I am looking for a function f(x) that by itself is continues, and its integral is infinity but when multiply by $1/\log(1+e^{-x})$ makes it integrable. In other words,
$$ \int_R \frac{1}{\log(1+e^{-x})} f(x) dx <\infty $$ where
$$ \int_R f(x) dx =\infty. $$
Basically what integrability is about given that the function is continuous is that it has to approach zero fast enough. In this case I note that for negative $x$ we get:
$1/\log(1+e^{-x})\approx 1/\log(e^{-x}) = {1\over-x}$
This suggest that a function that behaves as $1/x$ for negative $x$ will not be integrable (as you know $1/x$ is not integrable because it doesn't converge fast enough), but on the other hand $1/x^2$ converges fast enough.

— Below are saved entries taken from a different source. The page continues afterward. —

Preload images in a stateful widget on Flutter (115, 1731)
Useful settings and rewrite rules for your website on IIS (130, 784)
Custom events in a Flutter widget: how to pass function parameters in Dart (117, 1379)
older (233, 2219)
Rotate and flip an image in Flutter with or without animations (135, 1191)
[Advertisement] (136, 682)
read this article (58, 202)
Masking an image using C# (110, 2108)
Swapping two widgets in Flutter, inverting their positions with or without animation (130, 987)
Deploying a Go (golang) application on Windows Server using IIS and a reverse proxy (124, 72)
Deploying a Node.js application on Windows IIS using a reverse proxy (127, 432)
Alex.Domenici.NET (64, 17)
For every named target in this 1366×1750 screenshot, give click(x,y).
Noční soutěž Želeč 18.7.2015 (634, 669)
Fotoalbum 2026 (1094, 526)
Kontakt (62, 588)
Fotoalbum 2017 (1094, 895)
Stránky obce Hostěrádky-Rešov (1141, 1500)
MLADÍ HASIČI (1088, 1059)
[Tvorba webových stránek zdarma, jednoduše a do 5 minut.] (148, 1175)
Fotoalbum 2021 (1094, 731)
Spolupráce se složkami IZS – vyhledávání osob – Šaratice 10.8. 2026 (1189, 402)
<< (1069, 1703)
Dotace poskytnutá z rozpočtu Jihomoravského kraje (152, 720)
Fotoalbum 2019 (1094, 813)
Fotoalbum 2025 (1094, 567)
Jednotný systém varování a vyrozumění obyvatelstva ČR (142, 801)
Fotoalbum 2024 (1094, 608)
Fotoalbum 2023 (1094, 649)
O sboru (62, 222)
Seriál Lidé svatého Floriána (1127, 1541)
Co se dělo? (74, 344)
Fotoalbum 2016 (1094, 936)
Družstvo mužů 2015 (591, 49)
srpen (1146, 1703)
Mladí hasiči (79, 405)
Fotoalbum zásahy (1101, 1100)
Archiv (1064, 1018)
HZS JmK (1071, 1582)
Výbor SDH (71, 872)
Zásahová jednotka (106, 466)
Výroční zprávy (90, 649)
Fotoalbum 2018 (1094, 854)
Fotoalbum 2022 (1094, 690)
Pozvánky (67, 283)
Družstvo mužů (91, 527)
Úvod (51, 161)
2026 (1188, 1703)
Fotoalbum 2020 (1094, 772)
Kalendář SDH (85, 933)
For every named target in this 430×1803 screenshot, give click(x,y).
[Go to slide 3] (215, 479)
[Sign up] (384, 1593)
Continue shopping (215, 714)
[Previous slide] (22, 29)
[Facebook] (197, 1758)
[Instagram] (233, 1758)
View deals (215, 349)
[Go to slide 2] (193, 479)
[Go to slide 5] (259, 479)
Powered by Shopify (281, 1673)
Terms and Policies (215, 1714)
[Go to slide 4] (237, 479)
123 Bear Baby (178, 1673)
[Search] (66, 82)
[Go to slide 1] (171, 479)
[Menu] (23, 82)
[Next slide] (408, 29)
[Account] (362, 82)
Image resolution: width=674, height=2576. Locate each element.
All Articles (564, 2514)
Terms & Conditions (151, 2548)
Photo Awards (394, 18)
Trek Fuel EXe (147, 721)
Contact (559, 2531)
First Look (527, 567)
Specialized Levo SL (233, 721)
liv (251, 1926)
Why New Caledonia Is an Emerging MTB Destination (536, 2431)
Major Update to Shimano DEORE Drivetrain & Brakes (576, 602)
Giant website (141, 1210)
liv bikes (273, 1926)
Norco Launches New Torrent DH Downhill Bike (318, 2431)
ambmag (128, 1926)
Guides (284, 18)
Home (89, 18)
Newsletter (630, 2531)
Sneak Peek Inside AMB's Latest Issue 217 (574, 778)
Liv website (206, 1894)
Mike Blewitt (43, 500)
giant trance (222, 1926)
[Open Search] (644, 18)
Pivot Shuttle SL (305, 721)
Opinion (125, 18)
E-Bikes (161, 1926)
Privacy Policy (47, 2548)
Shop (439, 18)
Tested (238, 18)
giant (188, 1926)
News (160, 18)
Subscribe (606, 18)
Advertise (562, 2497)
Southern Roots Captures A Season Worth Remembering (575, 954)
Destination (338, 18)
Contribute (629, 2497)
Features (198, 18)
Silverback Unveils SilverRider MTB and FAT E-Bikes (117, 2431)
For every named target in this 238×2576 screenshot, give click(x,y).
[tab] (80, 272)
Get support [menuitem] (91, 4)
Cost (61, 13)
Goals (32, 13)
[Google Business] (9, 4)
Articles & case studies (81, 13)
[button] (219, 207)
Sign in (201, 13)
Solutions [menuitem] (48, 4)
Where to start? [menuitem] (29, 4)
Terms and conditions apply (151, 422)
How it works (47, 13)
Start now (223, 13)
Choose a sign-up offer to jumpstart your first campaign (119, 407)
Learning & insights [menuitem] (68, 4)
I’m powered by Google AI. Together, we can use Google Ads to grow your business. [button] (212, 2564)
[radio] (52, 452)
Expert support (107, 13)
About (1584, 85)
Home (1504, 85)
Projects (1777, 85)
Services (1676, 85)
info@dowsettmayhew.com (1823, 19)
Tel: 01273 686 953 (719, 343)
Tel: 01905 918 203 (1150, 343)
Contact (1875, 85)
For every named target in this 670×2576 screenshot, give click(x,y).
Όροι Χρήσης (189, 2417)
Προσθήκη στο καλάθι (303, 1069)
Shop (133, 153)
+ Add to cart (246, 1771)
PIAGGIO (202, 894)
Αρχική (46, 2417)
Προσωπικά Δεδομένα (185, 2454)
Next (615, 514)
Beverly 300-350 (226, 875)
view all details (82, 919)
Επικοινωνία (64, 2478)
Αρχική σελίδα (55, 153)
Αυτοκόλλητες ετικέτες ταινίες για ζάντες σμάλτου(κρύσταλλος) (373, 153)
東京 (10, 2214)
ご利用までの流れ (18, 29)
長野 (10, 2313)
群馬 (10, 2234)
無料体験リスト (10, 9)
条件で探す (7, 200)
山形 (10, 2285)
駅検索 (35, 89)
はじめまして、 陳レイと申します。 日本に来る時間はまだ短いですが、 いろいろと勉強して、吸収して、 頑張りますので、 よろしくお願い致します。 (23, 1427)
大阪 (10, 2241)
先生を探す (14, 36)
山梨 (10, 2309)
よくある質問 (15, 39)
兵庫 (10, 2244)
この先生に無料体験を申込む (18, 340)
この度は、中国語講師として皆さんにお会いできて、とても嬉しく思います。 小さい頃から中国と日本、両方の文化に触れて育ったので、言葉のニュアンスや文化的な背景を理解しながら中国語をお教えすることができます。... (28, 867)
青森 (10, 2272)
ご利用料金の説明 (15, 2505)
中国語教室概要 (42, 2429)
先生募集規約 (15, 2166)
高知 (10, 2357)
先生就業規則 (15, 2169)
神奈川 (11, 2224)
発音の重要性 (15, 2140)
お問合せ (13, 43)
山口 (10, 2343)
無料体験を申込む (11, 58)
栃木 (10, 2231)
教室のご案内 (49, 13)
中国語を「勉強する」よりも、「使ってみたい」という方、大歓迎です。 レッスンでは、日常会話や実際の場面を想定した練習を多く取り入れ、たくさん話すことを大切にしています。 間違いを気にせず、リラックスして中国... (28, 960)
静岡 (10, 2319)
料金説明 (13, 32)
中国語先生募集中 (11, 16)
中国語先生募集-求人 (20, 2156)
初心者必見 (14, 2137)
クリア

So a candidate for $f$ would be for example:
$f(x) = \begin{cases}-1/x & \hbox{ if }& x<-1\\ -x &\hbox{ if } & -1\le x<0 \\ 0& \hbox{otherwise}\end{cases}$
It's quite easy to prove that $\int f(x) dx$ doesn't converge. To prove that $\int f(x) dx/\log(1+e^{-x})$ converges one could use the estimate $0\le f(x)/\log(1+e^{-x}) \le f(x)/\log(e^{-x}) = f(x)/-x$ and use that $-\int f(x)dx/x$ converges (here we use the fact that we constructed $f(x)$ so that the integrand will vanish for non-negative $x$).